Azzardo, ultima chiamata. Signori, prendere o lasciare, ma sia chiaro che se non si approda a niente la responsabilità è solo vostra.
Manca una settimana alla decisiva sessione della Conferenza Stato-Regioni, saltata giovedì scorso, e il sottosegretario Pier Paolo Baretta lancia un ultimatum alle Regioni e ai Comuni dissidenti, quelli che non vogliono rinunciare alle loro normative e alla loro autonomia.
Le posizioni di partenza sono note: le Regioni, Lombardia in testa, prevedevano 500 metri di distanza, obbligatori per tutti, tra punti gioco e luoghi sensibili (scuole, chiese, ospedali, centri sanitari, centri per anziani, centri di aggregazione giovanile, impianti sportivi, sale da ballo...). Il governo proponeva 150 metri come facoltà per il Comune. Posizioni oltranziste? No. Le Regioni scendevano a 300 metri. E il governo saliva? No. Fermo sui 150 metri facoltativi ma con obbligo di 50 metri: praticamente niente, un tiro di fionda. «Una protezione minima obbligatoria – commenta invece Baretta – indipendentemente dalla volontà degli ammini-stratori ». In più – diceva ieri durante l’audizione in Commissione Finanze al Senato – si potrà prevedere «a maggiore garanzia che la gestione delle distanze proposte, oltre che affidata ai sindaci, comporti un diretto coordinamento delle Regioni».
Baretta non lascia ulteriori margini alla trattativa. La sua bocciatura delle norme di molte Regioni e tantissimi Comuni, varate da chi vive sul territorio e vede la sofferenza e l’impoverimento causati dalla piaga dell’azzardo di massa, è senza appello, mediazione 'a 300 metri' compresa: «È evidente che l’esito di questa proposta è l’interdizione del gioco (Baretta si ostina a chiamarlo così, anziché azzardo, ndr) da qualsiasi territorio che non sia l’alta montagna e alcuni tratti isolati della Pianura Pada-na». La soluzione alternativa delle Regioni comporterebbe l’eliminazione dell’azzardo «per l’80% in alcune zone e addirittura del 100% in altre e si muove in un’ottica proibizionista». Margini ulteriori per un compromesso? Zero: «La fase dialettica può considerarsi esaurita. La riunione della Conferenza della prossima settimana sarà quella conclusiva».
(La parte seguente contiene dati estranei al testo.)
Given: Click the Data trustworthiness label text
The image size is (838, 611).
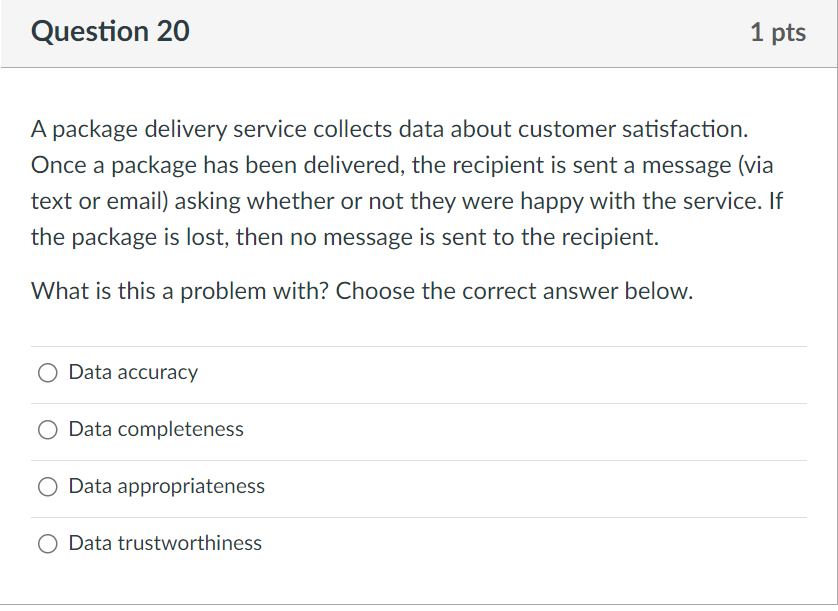Looking at the screenshot, I should coord(164,543).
Baretta sembra avere il sostegno del governo. Per il senatore Franco Mirabelli (Pd) «si è raggiunto un punto di equilibrio molto avanzato, oltre il quale c’è solo il proibizionismo. E le resistenze sono tutte ed esclusivamentepolitiche».La replica secca di Viviana Beccalossi, assessore regionale a Territorio e Urbanistica della Lombardia, è arrivata subito: «Se impedire che migliaia di famiglie italiane si rovinino e precipitino nel dramma significa essere proibizionisti, allora mi fregio di questo titolo». Opposizione puramente politica? «Se così fosse, perché la Puglia di Emiliano è con noi?». Beccalossi dà appuntamento a lunedì prossimo a Milano per la 'Seconda giornata nazionale per il contrasto al gioco d’azzardo patologico'. E conclude: «Se passasse la proposta del governo (150 metri facoltativi, 50 obbligatori), ci troveremmo ad avere città 'slot free' confinanti ad altre con slot in ogni strada».
Con queste premesse, con Baretta che dichiara chiuso il dialogo e Beccalossi che difende strenuamente norme e competenze maturate da Regioni e Comuni in questi anni di assenza del governo, ci si domanda come si possa giungere a un accordo. Né va dimenticato che il governo sembra ostinatamente ignorare le associazioni, che per anni sono state da sole (con alcuni ammini-stratori) a curare ferite, tamponare falle, lanciare allarmi inascoltati mentre l’azzardo moltiplicava il fatturato e l’Italia diventava il paese europeo con il maggior numero di macchinette, e grazie tante se adesso qualcuna (obsoleta) verrà rottamata. Il loro parere non sembra contare nulla. Distanze, orari, pubblicità: chi finora ha lavorato, spendendo tempo e competenza a vantaggio della comunità, viene gentilmente messo ai margini. Non per questo, ne siamo convinti, starà zitto.